How this check was done

We looked at the personal care or treatment records of people who use the service, carried out a visit on 13 August 2013, talked with people who use the service and talked with staff.

Our judgement

People were protected from the risks of unsafe or inappropriate care and treatment because accurate and appropriate records were maintained.

Reasons for our judgement

People’s personal records including medical records were accurate and fit for purpose.

Our inspection of 12 February 2013 found people's personal records including medical records were not complete. It was difficult to track patients' care from initial consultation through to treatment because the medical notes were often illegible. There was no evidence that patients' medical histories where taken during consultation or before treatment. There was no documented information outlining the risks and benefits of the procedures discussed with patients.

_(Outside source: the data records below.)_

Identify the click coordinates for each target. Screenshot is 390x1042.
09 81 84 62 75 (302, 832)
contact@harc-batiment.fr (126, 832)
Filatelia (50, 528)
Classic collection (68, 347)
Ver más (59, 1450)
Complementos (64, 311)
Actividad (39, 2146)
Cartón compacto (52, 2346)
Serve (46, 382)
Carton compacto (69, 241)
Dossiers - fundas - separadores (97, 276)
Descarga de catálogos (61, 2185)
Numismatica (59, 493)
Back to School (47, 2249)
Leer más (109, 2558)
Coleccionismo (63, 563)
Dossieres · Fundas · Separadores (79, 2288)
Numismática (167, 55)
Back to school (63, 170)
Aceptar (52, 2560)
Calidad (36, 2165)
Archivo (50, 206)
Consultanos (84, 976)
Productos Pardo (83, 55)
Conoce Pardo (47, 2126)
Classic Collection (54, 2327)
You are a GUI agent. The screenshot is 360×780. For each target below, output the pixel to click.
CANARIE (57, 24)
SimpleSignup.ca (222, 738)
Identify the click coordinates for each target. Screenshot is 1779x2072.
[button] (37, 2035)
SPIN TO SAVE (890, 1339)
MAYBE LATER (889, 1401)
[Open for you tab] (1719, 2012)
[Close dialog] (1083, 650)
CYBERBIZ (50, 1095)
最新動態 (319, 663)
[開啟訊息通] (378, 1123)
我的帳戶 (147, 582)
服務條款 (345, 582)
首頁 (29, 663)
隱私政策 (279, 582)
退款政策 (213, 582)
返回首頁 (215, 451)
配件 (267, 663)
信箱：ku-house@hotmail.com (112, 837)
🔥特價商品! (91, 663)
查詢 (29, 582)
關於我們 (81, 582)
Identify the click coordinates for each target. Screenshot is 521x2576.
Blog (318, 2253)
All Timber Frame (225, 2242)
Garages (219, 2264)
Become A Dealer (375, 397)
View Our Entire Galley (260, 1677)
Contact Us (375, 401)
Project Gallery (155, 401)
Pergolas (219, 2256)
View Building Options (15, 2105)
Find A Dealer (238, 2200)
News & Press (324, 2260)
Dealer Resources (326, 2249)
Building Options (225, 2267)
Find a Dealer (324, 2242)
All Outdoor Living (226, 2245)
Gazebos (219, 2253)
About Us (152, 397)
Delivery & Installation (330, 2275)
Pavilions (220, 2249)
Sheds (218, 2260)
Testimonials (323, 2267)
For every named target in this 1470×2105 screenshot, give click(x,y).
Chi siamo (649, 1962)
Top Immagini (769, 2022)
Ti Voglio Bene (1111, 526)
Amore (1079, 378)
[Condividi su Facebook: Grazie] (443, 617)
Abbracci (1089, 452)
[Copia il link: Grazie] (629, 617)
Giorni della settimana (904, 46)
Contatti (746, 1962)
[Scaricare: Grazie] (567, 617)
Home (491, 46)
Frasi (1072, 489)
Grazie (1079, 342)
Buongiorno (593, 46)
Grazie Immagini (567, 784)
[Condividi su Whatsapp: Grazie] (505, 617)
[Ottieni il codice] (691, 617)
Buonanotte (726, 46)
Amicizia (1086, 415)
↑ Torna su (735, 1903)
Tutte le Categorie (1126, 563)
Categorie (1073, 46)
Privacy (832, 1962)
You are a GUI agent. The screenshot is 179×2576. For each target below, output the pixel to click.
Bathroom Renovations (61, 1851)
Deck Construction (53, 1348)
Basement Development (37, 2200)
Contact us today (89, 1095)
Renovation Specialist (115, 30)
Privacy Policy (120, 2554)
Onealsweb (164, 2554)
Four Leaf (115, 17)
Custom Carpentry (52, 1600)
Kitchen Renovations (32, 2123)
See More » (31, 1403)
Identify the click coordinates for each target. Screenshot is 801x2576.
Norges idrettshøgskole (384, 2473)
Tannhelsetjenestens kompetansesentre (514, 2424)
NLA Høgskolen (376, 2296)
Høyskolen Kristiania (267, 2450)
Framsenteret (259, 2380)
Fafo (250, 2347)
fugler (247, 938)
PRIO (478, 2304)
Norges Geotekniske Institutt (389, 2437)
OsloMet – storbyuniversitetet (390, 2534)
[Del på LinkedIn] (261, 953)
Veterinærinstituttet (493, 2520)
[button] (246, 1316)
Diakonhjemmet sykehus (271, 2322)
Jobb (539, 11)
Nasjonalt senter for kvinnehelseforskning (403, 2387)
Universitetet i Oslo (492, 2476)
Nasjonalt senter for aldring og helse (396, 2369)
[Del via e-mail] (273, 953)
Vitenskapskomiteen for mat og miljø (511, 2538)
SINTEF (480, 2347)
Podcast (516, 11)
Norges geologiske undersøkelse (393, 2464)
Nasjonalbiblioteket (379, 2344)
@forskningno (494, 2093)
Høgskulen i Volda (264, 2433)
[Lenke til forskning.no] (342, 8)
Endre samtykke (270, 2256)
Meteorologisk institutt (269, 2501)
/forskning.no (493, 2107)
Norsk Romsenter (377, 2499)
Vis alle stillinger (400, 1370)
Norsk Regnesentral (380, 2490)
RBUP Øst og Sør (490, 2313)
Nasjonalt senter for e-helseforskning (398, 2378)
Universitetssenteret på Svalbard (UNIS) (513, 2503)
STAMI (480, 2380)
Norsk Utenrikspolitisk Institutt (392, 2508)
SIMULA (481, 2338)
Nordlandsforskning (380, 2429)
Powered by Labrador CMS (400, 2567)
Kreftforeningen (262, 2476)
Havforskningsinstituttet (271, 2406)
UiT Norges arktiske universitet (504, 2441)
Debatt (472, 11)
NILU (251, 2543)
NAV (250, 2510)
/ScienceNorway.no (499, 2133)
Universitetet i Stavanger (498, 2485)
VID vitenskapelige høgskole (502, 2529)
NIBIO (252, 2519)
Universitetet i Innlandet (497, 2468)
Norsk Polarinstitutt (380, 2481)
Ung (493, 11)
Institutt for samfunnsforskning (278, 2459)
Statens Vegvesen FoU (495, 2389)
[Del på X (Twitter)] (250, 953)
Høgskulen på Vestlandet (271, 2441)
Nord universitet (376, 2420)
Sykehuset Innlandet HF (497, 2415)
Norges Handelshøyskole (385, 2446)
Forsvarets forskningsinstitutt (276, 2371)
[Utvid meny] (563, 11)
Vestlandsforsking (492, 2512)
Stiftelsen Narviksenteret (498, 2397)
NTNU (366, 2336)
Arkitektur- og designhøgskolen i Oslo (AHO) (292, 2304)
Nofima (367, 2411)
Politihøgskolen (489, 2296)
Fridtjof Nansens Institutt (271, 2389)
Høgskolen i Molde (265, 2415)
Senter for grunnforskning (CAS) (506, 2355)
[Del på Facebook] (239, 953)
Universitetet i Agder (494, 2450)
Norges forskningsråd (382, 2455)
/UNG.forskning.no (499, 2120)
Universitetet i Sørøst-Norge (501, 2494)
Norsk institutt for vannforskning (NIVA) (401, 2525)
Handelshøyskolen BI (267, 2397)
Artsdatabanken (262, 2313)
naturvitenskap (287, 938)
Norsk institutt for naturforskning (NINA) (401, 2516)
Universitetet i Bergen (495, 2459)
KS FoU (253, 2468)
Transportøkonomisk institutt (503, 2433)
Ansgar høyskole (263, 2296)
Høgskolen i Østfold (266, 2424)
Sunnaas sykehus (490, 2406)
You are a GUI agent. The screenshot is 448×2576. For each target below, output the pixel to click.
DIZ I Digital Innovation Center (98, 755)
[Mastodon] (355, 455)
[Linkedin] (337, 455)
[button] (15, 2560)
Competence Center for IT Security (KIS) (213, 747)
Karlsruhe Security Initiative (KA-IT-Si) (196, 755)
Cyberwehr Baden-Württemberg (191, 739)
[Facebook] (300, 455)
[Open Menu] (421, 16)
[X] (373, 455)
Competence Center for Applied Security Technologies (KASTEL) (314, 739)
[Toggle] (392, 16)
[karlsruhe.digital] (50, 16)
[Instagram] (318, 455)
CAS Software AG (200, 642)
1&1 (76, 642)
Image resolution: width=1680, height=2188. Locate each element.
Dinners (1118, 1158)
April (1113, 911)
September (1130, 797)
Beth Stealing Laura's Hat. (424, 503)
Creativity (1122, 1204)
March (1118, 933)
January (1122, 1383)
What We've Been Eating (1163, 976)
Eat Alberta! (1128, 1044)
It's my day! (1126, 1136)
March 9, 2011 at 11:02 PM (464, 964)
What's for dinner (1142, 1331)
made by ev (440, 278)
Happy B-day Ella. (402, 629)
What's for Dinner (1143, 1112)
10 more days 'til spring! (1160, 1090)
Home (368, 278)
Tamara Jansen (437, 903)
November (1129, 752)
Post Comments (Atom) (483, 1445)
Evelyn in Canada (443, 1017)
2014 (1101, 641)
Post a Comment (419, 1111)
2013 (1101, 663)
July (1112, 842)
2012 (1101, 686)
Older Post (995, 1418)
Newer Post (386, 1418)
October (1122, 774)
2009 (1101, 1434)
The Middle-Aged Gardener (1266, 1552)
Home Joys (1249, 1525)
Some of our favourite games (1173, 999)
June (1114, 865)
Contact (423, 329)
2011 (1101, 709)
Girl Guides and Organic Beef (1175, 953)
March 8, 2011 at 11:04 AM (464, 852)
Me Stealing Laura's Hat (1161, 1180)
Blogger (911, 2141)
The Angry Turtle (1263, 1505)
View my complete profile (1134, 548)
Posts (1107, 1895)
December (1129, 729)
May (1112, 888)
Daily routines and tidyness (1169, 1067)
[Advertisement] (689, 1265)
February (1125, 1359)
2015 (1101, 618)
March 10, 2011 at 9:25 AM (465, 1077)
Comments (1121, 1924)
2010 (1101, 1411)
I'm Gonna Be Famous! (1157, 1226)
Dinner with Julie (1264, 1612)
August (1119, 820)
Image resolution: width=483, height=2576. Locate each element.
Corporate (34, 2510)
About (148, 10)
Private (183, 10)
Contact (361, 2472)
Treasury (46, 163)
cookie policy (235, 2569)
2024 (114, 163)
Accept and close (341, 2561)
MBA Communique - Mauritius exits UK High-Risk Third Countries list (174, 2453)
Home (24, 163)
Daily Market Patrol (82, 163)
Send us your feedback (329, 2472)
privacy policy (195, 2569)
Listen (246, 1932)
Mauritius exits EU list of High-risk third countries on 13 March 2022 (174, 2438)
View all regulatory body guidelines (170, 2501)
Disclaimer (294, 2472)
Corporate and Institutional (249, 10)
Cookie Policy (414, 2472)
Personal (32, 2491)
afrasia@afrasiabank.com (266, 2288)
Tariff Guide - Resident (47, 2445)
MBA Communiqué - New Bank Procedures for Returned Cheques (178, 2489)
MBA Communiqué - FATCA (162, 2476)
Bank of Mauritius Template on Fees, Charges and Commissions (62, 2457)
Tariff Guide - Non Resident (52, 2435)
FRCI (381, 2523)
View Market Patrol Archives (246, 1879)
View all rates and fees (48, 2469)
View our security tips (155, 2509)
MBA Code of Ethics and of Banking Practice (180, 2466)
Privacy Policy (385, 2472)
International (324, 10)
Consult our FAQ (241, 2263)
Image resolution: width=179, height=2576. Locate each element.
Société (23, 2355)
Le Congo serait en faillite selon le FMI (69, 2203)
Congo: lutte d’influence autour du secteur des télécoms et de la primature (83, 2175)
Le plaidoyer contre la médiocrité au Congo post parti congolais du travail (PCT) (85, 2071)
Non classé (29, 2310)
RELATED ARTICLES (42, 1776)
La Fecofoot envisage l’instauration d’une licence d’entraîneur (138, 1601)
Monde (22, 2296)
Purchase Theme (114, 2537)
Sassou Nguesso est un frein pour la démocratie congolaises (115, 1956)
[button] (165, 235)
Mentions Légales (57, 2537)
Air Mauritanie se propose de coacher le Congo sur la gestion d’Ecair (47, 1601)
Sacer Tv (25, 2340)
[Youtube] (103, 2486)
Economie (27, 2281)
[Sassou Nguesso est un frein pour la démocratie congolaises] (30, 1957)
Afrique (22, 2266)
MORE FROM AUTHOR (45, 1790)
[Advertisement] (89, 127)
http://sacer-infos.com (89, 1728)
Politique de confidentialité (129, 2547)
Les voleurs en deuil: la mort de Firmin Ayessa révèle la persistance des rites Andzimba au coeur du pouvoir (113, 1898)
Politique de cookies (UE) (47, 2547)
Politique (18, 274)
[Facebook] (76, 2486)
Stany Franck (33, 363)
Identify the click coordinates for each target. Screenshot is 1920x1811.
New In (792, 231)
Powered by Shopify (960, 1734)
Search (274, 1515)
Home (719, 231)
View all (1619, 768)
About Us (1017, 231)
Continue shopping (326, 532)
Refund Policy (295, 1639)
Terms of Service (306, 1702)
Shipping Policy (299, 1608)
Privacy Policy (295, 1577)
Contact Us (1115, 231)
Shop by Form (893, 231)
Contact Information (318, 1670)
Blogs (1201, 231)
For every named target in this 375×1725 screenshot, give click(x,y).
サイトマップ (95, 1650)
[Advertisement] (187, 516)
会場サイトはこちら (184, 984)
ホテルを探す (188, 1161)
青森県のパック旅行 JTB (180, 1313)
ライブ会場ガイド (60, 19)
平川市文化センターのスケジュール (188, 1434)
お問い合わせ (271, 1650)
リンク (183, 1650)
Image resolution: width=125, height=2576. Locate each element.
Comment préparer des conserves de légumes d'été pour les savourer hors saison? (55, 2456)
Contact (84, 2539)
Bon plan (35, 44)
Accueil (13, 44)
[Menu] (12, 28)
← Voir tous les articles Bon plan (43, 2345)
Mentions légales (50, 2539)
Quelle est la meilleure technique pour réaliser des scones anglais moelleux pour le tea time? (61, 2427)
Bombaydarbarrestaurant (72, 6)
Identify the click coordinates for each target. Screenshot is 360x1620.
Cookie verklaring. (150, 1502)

During our visit on 13 August 2013, we looked at four sets of medical records and found significant improvements since our last inspection. Each person's medical record was divided into specific sections including the patient's consultation with the consultant, results of tests, and communication with the patient's general practitioner (GP). Consultants' notes were not always legible but staff could read and understand them. A detailed summary of the consultation, results of tests, and treatment were clearly typed in a letter to each patient's GP.

As in our previous inspection, we found patients' needs were documented and there were records in relation to consent and treatment. Medical notes were contemporaneous. They were signed and dated by the consultant who provided the consultation. There was evidence of good communication with patients' general practitioners.